WHAT IS BEING ASKED
Exactly as they appear, copy the lines from the start of the entries below to the line containing "Click 'Voir tous", both ends included.
-------- PROVIDED RECORDS
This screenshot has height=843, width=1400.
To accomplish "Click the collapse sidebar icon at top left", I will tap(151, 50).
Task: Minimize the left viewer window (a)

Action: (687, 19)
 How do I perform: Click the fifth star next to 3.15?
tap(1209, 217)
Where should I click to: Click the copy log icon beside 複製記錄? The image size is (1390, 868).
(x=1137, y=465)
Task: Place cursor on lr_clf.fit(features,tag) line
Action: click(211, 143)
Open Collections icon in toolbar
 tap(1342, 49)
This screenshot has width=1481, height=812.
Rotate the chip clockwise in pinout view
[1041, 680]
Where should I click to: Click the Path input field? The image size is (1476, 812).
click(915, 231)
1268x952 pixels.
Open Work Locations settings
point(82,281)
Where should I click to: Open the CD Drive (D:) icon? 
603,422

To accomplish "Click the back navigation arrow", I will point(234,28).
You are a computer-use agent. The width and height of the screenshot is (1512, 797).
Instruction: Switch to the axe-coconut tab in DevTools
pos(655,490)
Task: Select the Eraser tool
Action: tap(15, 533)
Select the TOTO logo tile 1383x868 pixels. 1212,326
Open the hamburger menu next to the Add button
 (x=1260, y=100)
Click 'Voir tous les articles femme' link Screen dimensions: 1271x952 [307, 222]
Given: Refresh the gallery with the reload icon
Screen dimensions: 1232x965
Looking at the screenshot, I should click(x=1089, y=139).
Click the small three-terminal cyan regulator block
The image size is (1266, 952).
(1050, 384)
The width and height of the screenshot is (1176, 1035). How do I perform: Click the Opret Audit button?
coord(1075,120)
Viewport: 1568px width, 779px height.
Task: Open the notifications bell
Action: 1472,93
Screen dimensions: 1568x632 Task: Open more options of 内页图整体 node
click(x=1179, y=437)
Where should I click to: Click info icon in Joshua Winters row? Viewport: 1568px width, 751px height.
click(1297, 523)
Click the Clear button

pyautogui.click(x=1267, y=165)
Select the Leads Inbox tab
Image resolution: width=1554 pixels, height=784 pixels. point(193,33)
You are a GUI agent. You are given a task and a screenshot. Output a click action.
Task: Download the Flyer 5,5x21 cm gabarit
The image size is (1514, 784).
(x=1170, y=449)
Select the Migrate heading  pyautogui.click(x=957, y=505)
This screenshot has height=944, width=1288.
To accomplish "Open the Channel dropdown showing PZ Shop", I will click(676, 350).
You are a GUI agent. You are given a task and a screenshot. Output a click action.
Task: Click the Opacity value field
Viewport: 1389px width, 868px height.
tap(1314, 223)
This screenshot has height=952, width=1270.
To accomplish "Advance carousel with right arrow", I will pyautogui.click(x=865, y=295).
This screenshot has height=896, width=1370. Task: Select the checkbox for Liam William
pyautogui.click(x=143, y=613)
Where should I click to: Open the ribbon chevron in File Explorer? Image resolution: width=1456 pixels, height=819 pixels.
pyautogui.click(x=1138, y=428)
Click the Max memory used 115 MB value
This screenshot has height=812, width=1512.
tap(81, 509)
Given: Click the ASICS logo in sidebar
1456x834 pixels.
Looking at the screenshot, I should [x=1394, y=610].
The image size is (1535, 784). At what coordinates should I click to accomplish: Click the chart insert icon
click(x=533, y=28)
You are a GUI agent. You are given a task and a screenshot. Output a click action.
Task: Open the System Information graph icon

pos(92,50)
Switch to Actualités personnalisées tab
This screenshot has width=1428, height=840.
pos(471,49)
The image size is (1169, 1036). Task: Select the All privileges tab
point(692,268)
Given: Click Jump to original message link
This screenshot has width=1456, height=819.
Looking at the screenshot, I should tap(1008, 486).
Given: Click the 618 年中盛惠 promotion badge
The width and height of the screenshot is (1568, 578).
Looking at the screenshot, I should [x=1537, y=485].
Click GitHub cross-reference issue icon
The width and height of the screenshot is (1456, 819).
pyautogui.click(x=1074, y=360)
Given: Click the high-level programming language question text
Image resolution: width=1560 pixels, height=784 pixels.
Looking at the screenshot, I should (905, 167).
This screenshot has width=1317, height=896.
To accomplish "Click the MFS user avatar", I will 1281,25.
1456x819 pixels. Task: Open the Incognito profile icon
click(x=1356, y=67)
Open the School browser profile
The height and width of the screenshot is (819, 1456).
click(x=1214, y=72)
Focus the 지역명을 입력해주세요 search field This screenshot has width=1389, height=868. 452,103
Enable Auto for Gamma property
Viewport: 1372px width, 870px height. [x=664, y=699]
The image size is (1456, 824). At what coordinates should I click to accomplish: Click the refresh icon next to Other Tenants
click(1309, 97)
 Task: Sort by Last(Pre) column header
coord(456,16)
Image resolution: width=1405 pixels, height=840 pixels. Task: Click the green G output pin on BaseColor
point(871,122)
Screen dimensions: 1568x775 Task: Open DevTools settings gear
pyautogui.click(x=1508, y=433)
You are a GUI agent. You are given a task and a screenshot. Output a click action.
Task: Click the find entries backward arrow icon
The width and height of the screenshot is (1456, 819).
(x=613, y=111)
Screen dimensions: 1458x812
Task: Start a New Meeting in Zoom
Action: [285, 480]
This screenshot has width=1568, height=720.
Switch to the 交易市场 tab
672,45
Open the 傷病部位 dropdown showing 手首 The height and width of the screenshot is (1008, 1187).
----------------
RESPONSE FOR THIS EXERCISE
This screenshot has height=843, width=1400.
To accomplish "Click the collapse sidebar icon at top left", I will tap(151, 50).
Task: Minimize the left viewer window (a)

Action: (687, 19)
 How do I perform: Click the fifth star next to 3.15?
tap(1209, 217)
Where should I click to: Click the copy log icon beside 複製記錄? The image size is (1390, 868).
(x=1137, y=465)
Task: Place cursor on lr_clf.fit(features,tag) line
Action: click(211, 143)
Open Collections icon in toolbar
 tap(1342, 49)
This screenshot has width=1481, height=812.
Rotate the chip clockwise in pinout view
[1041, 680]
Where should I click to: Click the Path input field? The image size is (1476, 812).
click(915, 231)
1268x952 pixels.
Open Work Locations settings
point(82,281)
Where should I click to: Open the CD Drive (D:) icon? 
603,422

To accomplish "Click the back navigation arrow", I will point(234,28).
You are a computer-use agent. The width and height of the screenshot is (1512, 797).
Instruction: Switch to the axe-coconut tab in DevTools
pos(655,490)
Task: Select the Eraser tool
Action: tap(15, 533)
Select the TOTO logo tile 1383x868 pixels. 1212,326
Open the hamburger menu next to the Add button
 (x=1260, y=100)
Click 'Voir tous les articles femme' link Screen dimensions: 1271x952 [307, 222]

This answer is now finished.